───── Entries shown
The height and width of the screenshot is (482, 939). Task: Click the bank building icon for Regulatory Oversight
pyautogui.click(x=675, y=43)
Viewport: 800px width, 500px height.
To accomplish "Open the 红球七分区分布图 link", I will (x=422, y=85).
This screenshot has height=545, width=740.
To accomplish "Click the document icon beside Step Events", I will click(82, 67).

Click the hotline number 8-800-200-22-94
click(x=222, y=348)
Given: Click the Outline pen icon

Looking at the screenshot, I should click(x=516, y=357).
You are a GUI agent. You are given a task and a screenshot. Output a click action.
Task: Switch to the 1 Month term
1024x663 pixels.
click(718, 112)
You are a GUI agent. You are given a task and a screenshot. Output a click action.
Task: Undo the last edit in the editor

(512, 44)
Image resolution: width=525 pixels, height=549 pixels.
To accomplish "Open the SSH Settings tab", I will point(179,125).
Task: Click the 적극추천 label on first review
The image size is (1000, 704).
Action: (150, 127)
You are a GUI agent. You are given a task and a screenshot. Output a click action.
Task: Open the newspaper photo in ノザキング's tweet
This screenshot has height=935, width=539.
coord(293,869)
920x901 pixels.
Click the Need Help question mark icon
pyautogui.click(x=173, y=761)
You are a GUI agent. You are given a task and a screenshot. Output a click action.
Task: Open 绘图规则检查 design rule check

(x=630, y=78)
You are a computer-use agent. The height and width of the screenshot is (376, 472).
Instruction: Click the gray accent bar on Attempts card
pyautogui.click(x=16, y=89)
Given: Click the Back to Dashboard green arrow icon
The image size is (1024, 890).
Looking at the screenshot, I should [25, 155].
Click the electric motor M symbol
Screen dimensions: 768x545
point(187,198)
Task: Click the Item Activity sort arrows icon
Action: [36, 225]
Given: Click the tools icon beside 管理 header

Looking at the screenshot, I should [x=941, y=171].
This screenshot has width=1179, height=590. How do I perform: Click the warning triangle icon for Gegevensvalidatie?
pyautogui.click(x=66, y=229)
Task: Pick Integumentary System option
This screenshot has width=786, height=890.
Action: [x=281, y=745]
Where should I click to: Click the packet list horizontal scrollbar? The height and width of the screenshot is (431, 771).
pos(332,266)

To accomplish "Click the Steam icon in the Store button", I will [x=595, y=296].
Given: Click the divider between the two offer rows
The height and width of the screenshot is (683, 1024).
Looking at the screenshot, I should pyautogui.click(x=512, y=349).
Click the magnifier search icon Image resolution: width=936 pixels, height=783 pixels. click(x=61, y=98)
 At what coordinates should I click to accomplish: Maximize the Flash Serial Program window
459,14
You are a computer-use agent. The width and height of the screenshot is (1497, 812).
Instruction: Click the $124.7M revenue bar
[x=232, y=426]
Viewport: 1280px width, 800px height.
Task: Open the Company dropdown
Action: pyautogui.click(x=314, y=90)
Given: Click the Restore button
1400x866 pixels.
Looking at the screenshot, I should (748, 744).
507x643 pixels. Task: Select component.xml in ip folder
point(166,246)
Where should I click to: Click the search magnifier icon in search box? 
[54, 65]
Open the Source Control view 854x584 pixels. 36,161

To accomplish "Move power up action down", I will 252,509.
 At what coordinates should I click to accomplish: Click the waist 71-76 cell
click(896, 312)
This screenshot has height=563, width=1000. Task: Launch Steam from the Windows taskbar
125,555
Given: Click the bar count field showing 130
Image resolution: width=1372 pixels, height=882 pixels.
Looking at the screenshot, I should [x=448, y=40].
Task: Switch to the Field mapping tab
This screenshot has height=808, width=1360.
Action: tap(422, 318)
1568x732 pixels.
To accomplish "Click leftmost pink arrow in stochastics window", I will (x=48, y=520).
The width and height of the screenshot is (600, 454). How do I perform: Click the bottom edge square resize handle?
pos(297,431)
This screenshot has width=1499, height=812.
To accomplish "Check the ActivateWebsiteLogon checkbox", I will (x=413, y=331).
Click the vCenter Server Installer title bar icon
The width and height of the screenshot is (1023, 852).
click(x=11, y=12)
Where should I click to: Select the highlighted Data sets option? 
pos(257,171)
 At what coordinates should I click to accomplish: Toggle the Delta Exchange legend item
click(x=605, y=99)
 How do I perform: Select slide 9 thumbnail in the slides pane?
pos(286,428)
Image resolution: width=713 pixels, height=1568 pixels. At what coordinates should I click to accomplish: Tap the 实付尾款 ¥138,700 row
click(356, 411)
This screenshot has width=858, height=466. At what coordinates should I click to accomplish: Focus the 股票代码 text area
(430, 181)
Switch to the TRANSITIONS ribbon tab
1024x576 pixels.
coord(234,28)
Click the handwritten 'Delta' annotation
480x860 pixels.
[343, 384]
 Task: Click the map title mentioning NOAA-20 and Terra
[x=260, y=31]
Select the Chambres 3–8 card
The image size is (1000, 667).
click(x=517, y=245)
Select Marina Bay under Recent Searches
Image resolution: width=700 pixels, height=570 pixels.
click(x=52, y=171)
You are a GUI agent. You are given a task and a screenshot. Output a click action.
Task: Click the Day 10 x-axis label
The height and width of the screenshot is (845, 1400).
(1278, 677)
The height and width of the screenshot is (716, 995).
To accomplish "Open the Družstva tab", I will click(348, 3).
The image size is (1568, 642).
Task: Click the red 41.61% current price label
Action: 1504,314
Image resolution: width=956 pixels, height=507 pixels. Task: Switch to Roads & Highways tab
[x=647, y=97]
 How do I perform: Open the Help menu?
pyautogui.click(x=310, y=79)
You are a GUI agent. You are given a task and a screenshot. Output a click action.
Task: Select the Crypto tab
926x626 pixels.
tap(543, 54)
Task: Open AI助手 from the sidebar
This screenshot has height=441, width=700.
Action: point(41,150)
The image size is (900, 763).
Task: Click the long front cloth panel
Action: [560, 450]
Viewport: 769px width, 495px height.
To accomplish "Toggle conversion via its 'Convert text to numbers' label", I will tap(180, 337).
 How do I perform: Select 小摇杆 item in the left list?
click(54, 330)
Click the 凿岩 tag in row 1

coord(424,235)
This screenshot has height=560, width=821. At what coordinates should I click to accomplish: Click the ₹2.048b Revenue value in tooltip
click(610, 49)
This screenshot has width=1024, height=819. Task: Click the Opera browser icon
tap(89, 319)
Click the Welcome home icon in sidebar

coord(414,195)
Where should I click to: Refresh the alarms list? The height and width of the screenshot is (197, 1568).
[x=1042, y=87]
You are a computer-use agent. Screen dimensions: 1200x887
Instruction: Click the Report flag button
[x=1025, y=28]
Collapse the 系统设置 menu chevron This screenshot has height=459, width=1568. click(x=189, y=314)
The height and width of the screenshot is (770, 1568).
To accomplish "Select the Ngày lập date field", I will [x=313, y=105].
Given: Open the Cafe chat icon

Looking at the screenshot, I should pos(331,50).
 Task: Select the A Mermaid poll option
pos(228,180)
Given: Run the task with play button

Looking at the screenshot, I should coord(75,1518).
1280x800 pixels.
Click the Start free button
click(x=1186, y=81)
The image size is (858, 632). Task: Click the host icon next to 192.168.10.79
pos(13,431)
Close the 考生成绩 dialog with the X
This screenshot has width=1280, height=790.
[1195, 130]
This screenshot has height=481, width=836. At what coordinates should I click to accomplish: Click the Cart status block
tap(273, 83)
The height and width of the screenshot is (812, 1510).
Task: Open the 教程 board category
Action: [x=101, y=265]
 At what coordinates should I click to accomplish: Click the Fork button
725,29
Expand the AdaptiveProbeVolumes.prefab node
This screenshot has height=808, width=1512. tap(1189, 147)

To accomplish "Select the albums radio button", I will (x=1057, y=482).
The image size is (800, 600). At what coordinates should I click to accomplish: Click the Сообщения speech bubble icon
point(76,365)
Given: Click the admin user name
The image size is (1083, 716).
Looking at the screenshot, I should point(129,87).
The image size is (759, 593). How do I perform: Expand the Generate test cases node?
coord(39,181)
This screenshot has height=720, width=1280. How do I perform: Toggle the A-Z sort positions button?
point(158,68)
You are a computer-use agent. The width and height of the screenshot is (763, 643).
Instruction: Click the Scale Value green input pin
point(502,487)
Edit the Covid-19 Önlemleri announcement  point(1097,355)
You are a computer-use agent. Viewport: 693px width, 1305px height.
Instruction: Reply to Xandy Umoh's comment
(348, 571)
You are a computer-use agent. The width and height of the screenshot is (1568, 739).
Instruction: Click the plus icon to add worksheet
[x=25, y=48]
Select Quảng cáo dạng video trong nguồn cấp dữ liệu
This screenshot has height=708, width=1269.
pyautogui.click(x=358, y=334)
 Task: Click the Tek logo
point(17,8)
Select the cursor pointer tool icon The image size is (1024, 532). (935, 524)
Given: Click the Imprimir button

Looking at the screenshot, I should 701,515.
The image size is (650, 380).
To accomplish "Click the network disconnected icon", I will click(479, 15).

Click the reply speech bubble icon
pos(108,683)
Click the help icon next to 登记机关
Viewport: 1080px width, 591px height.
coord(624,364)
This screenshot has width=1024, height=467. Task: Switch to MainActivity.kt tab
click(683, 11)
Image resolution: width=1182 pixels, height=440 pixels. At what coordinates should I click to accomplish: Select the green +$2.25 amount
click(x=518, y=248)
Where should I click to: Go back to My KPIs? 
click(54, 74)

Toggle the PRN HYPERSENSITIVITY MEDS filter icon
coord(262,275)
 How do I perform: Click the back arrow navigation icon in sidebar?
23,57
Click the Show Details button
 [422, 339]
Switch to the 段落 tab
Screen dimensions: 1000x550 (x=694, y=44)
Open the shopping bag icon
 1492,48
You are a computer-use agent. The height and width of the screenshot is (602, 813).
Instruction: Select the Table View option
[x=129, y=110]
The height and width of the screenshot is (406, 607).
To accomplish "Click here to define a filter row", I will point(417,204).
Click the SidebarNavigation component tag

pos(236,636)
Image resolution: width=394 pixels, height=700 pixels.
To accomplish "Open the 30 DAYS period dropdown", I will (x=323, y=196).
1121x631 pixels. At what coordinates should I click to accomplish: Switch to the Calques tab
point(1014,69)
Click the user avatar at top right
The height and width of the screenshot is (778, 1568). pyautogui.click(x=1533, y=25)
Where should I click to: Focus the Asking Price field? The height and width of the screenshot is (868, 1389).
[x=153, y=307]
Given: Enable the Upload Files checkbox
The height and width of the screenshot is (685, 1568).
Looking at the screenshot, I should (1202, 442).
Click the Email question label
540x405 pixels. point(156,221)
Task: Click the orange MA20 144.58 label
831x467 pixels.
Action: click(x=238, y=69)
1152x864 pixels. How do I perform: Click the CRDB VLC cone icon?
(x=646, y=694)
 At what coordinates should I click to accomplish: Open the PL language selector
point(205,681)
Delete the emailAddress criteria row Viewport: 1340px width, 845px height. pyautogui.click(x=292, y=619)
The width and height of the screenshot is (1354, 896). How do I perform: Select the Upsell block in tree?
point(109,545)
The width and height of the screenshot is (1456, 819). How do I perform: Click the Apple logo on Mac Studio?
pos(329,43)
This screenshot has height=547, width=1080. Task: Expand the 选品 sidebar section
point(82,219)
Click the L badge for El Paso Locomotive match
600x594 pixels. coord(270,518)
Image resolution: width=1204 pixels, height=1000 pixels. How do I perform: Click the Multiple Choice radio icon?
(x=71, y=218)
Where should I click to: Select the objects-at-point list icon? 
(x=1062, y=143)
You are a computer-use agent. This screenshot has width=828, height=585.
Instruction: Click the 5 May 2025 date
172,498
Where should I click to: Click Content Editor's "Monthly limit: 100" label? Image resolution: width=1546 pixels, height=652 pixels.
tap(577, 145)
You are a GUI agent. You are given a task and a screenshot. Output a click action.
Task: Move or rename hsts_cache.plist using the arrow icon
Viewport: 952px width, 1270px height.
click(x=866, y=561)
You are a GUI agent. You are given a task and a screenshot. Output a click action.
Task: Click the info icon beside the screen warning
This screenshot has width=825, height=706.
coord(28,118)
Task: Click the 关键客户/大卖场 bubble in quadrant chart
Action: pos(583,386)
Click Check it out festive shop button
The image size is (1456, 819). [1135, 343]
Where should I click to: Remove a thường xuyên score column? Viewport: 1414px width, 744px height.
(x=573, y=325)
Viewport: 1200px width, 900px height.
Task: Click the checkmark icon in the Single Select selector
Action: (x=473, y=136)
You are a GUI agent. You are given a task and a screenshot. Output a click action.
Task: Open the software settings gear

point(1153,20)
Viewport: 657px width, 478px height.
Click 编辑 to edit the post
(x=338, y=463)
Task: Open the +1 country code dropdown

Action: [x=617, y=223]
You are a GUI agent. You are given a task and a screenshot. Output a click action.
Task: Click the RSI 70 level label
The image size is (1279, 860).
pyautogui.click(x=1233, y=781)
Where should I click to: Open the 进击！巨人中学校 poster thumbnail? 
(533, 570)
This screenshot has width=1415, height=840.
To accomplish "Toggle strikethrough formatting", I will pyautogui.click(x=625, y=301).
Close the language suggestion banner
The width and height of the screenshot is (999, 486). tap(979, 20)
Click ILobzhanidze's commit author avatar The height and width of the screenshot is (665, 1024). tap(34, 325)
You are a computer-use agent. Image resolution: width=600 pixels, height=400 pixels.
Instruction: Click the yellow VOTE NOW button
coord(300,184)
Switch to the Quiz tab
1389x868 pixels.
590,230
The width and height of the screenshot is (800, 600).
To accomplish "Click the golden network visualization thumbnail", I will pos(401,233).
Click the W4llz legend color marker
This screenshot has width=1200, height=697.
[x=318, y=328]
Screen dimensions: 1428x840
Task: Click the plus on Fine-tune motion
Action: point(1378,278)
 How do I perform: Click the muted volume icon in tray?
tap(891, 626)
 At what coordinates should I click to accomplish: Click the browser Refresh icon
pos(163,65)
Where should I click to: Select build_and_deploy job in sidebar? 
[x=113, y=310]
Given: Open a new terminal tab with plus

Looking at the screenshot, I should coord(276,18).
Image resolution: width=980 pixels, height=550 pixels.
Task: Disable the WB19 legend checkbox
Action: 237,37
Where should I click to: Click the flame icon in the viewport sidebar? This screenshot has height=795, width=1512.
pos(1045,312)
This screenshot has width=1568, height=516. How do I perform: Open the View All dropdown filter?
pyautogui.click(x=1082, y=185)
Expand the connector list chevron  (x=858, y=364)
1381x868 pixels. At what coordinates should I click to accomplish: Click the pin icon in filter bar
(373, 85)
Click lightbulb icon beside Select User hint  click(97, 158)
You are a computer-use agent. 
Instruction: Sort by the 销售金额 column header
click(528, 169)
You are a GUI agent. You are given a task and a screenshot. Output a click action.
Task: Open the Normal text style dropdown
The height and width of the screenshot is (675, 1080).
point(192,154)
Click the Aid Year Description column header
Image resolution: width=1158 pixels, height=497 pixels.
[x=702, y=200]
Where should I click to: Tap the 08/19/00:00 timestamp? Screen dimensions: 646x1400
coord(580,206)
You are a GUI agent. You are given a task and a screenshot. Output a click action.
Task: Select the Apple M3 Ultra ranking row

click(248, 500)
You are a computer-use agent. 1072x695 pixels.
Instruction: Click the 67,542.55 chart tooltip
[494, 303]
──────────
Output the records above exactly, from their first line through the line that contains "Image resolution: width=525", and add nothing.

The height and width of the screenshot is (482, 939). Task: Click the bank building icon for Regulatory Oversight
pyautogui.click(x=675, y=43)
Viewport: 800px width, 500px height.
To accomplish "Open the 红球七分区分布图 link", I will (x=422, y=85).
This screenshot has height=545, width=740.
To accomplish "Click the document icon beside Step Events", I will click(82, 67).

Click the hotline number 8-800-200-22-94
click(x=222, y=348)
Given: Click the Outline pen icon

Looking at the screenshot, I should click(x=516, y=357).
You are a GUI agent. You are given a task and a screenshot. Output a click action.
Task: Switch to the 1 Month term
1024x663 pixels.
click(718, 112)
You are a GUI agent. You are given a task and a screenshot. Output a click action.
Task: Undo the last edit in the editor

(512, 44)
Image resolution: width=525 pixels, height=549 pixels.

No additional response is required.